ミレニアムXmas No.2


     「あんだ?もうやってるのか?」
     さのがシャワーを浴びて出てくると、剣心がベッドの上に
 先ほど買ったばかりのジグソーを広げている。
   「さのお…出来ちゃったよ…」
ホテルの部屋の床には脱ぎ散らかしたジャケット、マフラー、
ひっちゃぶいたハンズの包装紙、赤いリボン…
ベッドの上に座り込み、きれいに完成したジグソーに喜ぶ様子も無く、
あまりに簡単に出来上がってしまった数百ピースのジグソーに、
剣心は不服そうにさのを振り返った。
「こんなに簡単のじゃダメだ!すぐに仕上がってしまってツマラナイ」
「しょうがネエだろ?オレの部屋ではでっかいジグソー作る場所なんて無いんだから!」

ジグソーを買いにふたりは渋谷の街に来た。
クリスマス色に飾られた街を歩き、人々をかきわけながらハンズへと行ったのだが、
ハンズの中もものすごい人の多さで、
ゆっくりとモノを選ぶ事なんて出来そうにない雰囲気だった。
それでもようやくホビーコーナーへたどり着き、
「久しぶりにやるし。リハビリかも。

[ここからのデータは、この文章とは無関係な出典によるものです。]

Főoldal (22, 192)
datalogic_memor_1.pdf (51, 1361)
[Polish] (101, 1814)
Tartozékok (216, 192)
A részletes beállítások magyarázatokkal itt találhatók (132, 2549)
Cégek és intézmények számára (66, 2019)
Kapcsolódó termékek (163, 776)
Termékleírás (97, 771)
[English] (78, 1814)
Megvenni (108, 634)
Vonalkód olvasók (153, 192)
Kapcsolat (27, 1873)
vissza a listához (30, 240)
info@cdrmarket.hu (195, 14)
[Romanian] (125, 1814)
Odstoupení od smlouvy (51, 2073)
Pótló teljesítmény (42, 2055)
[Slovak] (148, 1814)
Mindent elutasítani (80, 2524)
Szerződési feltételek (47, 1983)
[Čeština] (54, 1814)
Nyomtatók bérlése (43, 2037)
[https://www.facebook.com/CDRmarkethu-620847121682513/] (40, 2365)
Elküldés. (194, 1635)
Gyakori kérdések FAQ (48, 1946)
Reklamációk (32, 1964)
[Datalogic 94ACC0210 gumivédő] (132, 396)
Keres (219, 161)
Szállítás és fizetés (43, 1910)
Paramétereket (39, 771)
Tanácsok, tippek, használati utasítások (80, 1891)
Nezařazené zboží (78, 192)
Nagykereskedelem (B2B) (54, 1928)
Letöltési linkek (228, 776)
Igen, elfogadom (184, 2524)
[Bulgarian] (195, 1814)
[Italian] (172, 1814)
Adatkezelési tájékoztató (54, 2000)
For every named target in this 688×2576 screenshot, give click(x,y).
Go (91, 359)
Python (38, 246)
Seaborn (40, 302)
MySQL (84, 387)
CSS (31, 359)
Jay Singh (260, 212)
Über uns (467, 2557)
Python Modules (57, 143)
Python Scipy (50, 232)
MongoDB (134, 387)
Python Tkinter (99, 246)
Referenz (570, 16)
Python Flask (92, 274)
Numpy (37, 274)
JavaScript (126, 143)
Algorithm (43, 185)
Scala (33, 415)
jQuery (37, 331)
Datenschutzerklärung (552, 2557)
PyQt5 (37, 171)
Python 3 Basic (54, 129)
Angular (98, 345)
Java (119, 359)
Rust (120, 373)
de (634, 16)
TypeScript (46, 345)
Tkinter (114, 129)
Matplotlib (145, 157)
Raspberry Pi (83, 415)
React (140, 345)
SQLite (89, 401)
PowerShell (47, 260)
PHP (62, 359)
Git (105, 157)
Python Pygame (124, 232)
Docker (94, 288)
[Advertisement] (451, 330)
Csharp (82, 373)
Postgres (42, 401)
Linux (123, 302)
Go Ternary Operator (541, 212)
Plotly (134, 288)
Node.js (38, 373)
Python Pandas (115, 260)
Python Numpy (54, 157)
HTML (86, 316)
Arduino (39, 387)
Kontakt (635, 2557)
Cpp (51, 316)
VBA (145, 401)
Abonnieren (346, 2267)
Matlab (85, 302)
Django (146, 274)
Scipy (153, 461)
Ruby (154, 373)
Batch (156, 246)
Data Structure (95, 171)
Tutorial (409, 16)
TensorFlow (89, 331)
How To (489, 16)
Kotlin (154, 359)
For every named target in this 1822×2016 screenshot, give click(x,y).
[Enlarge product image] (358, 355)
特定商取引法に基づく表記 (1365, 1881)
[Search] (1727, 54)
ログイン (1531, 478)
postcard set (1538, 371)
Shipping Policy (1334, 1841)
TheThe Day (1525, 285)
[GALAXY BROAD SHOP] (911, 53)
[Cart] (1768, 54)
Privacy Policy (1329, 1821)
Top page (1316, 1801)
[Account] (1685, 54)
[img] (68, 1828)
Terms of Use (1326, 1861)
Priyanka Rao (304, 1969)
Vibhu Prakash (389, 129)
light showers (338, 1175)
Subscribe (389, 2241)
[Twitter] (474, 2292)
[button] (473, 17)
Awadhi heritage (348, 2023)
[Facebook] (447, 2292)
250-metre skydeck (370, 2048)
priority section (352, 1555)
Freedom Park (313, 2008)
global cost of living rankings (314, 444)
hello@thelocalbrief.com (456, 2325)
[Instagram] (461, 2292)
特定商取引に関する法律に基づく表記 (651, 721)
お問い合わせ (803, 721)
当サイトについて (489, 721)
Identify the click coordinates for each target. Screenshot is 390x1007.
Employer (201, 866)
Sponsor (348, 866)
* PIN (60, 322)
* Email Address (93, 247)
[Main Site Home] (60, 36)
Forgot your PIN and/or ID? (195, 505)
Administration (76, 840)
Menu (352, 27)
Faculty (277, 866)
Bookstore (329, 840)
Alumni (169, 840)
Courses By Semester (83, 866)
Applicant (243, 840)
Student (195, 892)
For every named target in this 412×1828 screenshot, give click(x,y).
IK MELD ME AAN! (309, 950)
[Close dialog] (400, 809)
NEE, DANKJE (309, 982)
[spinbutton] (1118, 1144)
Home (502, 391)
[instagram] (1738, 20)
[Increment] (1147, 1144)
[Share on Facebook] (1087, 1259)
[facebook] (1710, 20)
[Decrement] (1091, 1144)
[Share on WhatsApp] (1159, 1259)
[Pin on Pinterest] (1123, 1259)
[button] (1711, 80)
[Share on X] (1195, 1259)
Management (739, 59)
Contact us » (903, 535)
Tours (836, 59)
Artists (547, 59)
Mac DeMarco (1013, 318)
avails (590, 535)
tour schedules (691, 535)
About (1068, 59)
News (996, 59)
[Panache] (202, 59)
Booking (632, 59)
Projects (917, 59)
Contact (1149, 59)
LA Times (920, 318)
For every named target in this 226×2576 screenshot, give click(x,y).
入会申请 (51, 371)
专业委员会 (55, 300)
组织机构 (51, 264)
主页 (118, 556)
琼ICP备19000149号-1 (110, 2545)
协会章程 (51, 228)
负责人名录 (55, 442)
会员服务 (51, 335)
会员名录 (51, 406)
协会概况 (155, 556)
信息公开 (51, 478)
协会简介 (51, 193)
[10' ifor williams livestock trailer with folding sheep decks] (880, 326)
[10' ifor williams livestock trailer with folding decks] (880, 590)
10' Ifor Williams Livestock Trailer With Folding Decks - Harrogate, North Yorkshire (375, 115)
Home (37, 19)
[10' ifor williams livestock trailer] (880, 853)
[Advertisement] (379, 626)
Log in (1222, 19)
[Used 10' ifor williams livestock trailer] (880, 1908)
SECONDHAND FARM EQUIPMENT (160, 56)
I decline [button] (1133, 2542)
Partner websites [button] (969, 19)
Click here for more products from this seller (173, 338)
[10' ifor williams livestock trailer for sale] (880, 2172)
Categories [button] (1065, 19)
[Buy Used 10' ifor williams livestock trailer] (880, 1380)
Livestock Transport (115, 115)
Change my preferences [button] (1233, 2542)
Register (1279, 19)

」とか言いながら選んだ数百ピースのジグソーは、
普段1000単位〜10000ピースものジグソーを手がけられる剣心にとって簡単すぎた。
さのが缶ビールを開け、シャワーを浴びている間に
いとも簡単に仕上げてしまったのだ。
「明日はもっと大きいサイズのモノを買って帰る!」
「ダメだって言ってるだろ?
 あんな狭い部屋のドコでやるってんだよ?」
「じゃあ、広い部屋に引っ越せばイイ!」
「今なダメだ!貯金が無い!(礼金敷金、引っ越し費用…)」
さのすけはわめきちらす剣心を、広げたジグソーの上に無理矢理押し倒した。
「やっ、さのっ…」
抵抗する剣心の言葉も身体も、さのすけの情熱に飲み込まれてしまう。
唇から首筋へ舌を這わせ、セーターをまくり胸をまさぐる頃には、
剣心の息はすっかり上がってしまっていた。
「パズ…ルが…折れちゃう…」
「いいさ…また買えばいい…」
「ほ…んと?…明日また…買ってイイ?…」
「いいって…ほら…もっと脚を開けよ…」
「ん…あっ…さ…の!」
さのすけは既に勃ち上がった自分を剣心になすりつけるようにして腰を動かす。
剣心はそんな「さのの硬さ」に「これからの甘美な時間」を期待して胸がふるえた。

…やっぱり来年こそ広い部屋に引っ越そう。
そうすりゃ剣心も思いっきりパズルが出来るし、荷物もふたり分に増えたし。
しかしなあ…金がネエ…剣心に借りるってのはナンカいやだしなあ…
あ!そういやあのポスターの撮影料、剣心の分をもらってないぞ!
飛び入りだからタダってえ事か?
ひでえ!ずるいぞ!
よおし!これから「剣心」は有料だ!
「オレの剣心」の出前はこれからは有料だからな!
覚えておけよ!フン!

「あ…さの…もっと…キス…」
剣心が甘い声でねだる。
さのすけの背に回した腕に力がこもる。
素直に自分にしがみついてくる剣心に、さのすけの胸も下半身も熱くたぎる。
唇と唇を合わせる…
強く、甘く吸ってくる剣心を抱きしめながら、
「剣心のモデル料はいくらにしようかなあ?」と、頭の中で計算機をたたくさのすけだった…。